Organisations representing healthcare workers have given varying reactions. The UNISON union, one of the country’s largest, which represents large numbers of health workers and auxiliary staff, is running a major national campaign against any move of NHS services to the private sector.

The Royal College of Nurses, meanwhile, has given a more nuanced approach, welcoming some opportunities for flexibility and autonomy for health professionals, but questioning the Department of Health’s more gung-ho assertions:
“Whilst the government appear to consider community interest companies as a convenient, sustainable and alternative means to provide public services and overcome deficits, there is no evidence to suggest that CICs in themselves can achieve that outcome,” commented a RCN document, going on to say more broadly of social enterprises that: “no evaluation has been undertaken to substantiate the Department of Health’s view, neither has an analysis been undertaken regarding how best to use the new employment and service options recently created in the NHS and Local Authorities. Nonetheless, the White Paper recommends utilising partnership arrangements and contractual flexibilities already available as a means of establishing new “community care” integrated services.”

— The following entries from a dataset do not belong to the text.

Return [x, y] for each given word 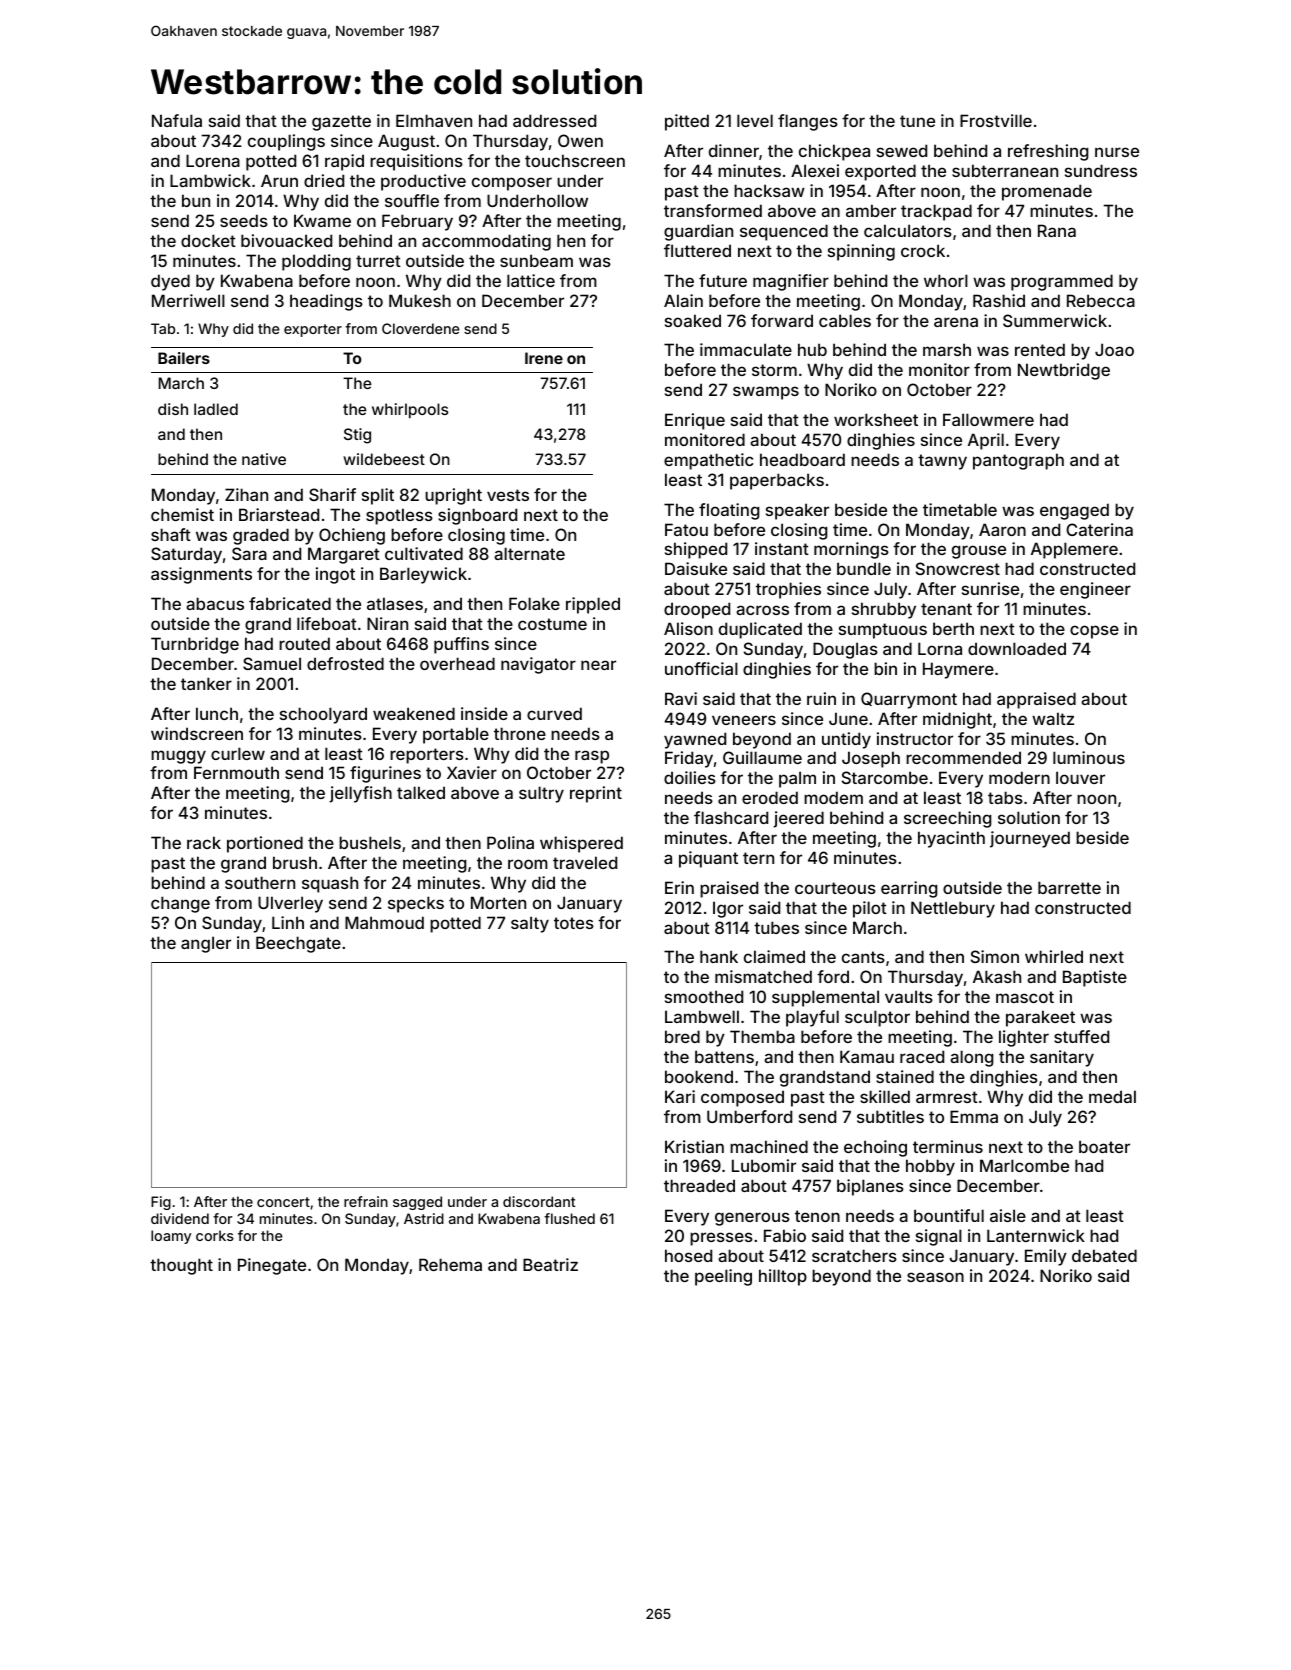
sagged [417, 1203]
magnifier [791, 282]
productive [423, 182]
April [986, 441]
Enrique [695, 421]
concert [283, 1202]
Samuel [272, 663]
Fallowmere [988, 419]
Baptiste [1095, 978]
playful [812, 1018]
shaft [171, 534]
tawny [942, 462]
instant [782, 548]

Priority, the RCN argues, has to be given to continued development and maintenance of employment standards for nurses and other health professionals, and it questions whether social enterprises can always be depended on to guarantee that staff are well-trained and in stable employment. Karen Reissman argues that they can’t, while supporters of the developments feel that employee ownership or membership offers new opportunities for both staff and patients. If current trends continue, many more social enterprises in the North-West will be joining CHAP, the Big Life Company and BlueSci in finding out.